In the great church of St. Mary’s in Nottingham, we see the monument of the Plumtree’s, an honourable family, who built the hospital at the bridge end; also the family of Holles Lord Houghton, Earl of Clare, and afterwards Duke of Newcastle, lye buried here. But the learned Dr. Thornton, in his antiquities of this county, having copied all the epitaphs and inscriptions in the churches of this town; if I should repeat them, it would look as if I wanted matter to fill up; just the contrary of which is my case to an extreme.
The beauties of Nottingham, next to its situation, are the castle, the market-place, and the gardens of Count Tallard; who, in his confinement here as prisoner of war taken by the Duke of Marlborough at the great Battle of Blenheim, amused himself with making a small, but beautiful parterre, after the French fashion. But it does not gain by English keeping.
There was once a handsome town-house here for the sessions or assises, and other publick business; but it was very old, and was either so weak, or so ill looked after, that, being over-crowded upon occasion of the assises last year, it cracked, and frighted the people, and that not without cause. As it happened, no body was hurt, nor did the building fall directly down.
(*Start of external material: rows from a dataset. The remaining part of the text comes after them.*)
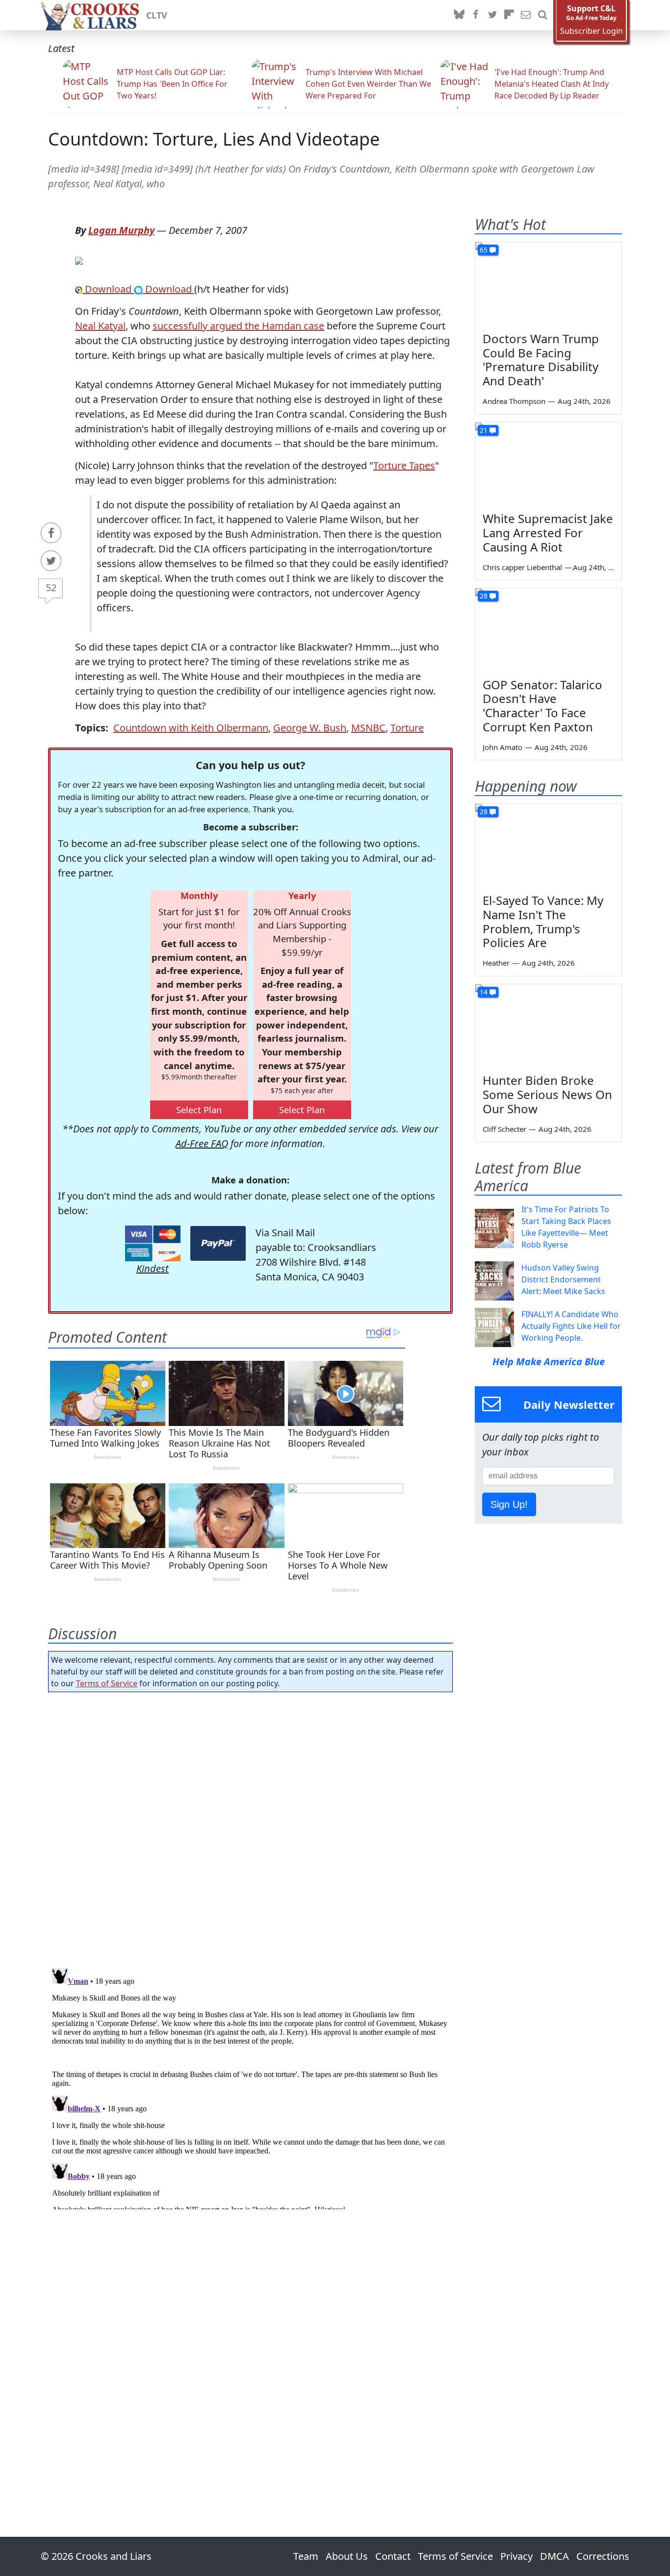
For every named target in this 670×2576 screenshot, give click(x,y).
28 (484, 595)
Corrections (602, 2556)
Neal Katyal (100, 325)
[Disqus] (250, 2086)
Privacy (516, 2556)
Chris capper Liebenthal (522, 567)
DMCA (554, 2556)
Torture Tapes (404, 465)
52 (51, 587)
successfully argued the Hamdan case (238, 325)
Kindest (152, 1268)
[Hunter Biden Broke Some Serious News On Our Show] (548, 1025)
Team (305, 2556)
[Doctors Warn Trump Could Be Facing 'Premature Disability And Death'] (548, 283)
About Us (347, 2556)
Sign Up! (509, 1504)
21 (484, 430)
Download (108, 289)
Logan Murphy (121, 230)
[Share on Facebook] (51, 533)
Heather (496, 963)
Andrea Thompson (514, 401)
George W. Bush (309, 727)
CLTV (156, 15)
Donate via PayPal (218, 1243)
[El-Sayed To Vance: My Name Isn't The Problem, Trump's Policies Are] (548, 845)
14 (484, 992)
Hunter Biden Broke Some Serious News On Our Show (547, 1094)
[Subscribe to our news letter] (526, 15)
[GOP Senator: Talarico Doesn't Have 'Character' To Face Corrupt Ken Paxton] (548, 629)
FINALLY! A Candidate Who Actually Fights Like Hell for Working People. (571, 1326)
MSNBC (368, 727)
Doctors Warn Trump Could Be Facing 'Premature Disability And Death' (541, 359)
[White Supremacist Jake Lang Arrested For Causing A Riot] (548, 464)
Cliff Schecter (504, 1129)
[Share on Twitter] (51, 560)
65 (484, 249)
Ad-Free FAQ (202, 1143)
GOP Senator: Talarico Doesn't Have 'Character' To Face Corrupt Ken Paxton (542, 705)
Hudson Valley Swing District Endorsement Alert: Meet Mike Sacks (563, 1279)
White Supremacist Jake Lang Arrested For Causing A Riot (548, 532)
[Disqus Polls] (251, 1827)
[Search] (542, 15)
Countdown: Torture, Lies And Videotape (214, 139)
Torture (407, 727)
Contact (393, 2556)
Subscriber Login (591, 31)
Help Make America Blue (548, 1361)
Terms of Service (106, 1683)
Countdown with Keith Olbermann (190, 727)
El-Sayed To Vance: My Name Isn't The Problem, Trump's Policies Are (543, 921)
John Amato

But it must be said, (I think) that Providence had more care of the judges, and their needful attendants, than the townsmen had, whose business it was to have been well assured of the place, before they suffered a throng of people to come into it; and therefore we cannot deny, but it was a seasonable justice in the court to amerce or fine the town, as they did; as well for the omission, as for the repair of the place. We are told now that they are collecting money, not for the repair of the old house, but for erecting a new one, which will add to the beauty of the town.
The Trent is navigable here for vessels or barges of great burthen, by which all their heavy and bulky goods are brought from the Humber, and even from Hull; such as iron, block-tin, salt, hops, grocery, dyers wares, wine, oyl, tar, hemp, flax, &c. and the same vessels carry down lead, coal, wood, corn; as also cheese in great quantities, from Warwickshire and Staffordshire. By which the commerce of these counties is greatly increased. as I have mentioned already.
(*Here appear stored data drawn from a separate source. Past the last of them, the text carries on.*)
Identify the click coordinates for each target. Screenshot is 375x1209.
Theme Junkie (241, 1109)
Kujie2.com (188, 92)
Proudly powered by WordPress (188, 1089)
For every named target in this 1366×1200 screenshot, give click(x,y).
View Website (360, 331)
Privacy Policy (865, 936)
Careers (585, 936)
When I said the bridge over Trent had nineteen arches, I might as well have said the bridge was a mile long; for the Trent being, at the last time I was there, swelled over its ordinary bound, the river reached quite up to the town; yet a high causeway, with arches at proper distances, carried us dry over the whole breadth of the meadows, which, I think, is at least a mile; and it may be justly called a bridge, on several accounts, as another at Swarston is called, which is full a mile in length.
Nottingham, notwithstanding the navigation of the Trent, is not esteemed a town of very great trade, other than is usual to inland towns; the chief manufacture carried on here is frame-work knitting for stockings, the same as at Leicester, and some glass, and earthen ware-houses; the latter much increased since the increase of tea-drinking; for the making fine stone-mugs, tea-pots, cups, &c. the glass-houses, I think, are of late rather decayed.
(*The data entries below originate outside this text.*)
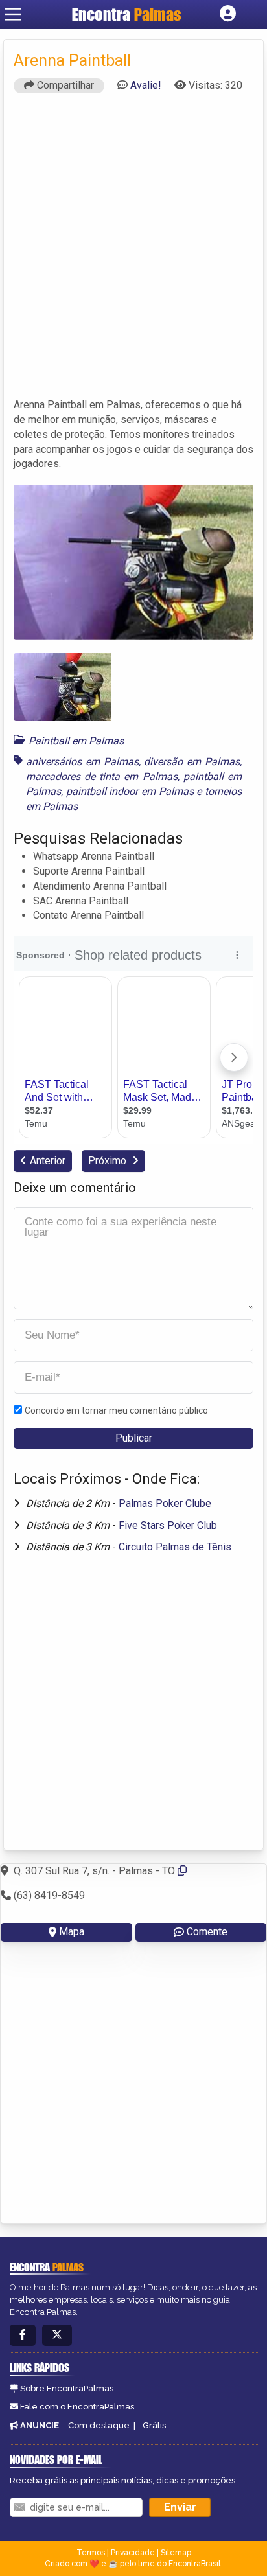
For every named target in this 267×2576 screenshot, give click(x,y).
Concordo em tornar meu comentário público (116, 1410)
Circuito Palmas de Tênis (175, 1547)
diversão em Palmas (192, 761)
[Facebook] (23, 2335)
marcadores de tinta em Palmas (102, 776)
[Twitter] (57, 2335)
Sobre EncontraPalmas (66, 2388)
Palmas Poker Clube (165, 1503)
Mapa (71, 1932)
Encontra (126, 14)
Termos (90, 2552)
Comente (207, 1932)
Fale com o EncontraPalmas (77, 2406)
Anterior (47, 1161)
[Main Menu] (13, 14)
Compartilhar (64, 85)
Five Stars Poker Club (168, 1525)
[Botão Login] (228, 14)
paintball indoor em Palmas (130, 791)
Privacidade (133, 2552)
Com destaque (99, 2425)
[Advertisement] (133, 251)
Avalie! (145, 85)
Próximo (108, 1161)
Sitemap (176, 2552)
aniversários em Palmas (82, 761)
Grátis (154, 2425)
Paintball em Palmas (76, 741)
As there is a fine market-place, so is there a very good market, with a vast plenty of provisions, and those of the best sort, few towns in England exceeding it; to say nothing of their ale, as having reserved it to a place by it self.
As they brew a very good liquor here, so they make the best malt, and the most of it of any town in this part of England, which they drive a great trade for, sending it by land-carriage to Derby, through all the Peak as far as Manchester, and to other towns in Lancashire, Cheshire, and even into Yorkshire itself; to which end all the lower lands of this county, and especially on the banks of Trent, yield prodigious crops of barley.
The government of Nottingham is in the mayor, two sheriffs, six aldermen, coroners and chamberlains. twenty four common-council, whereof six are called juniors; the rest of course, I suppose, may pass for seniors.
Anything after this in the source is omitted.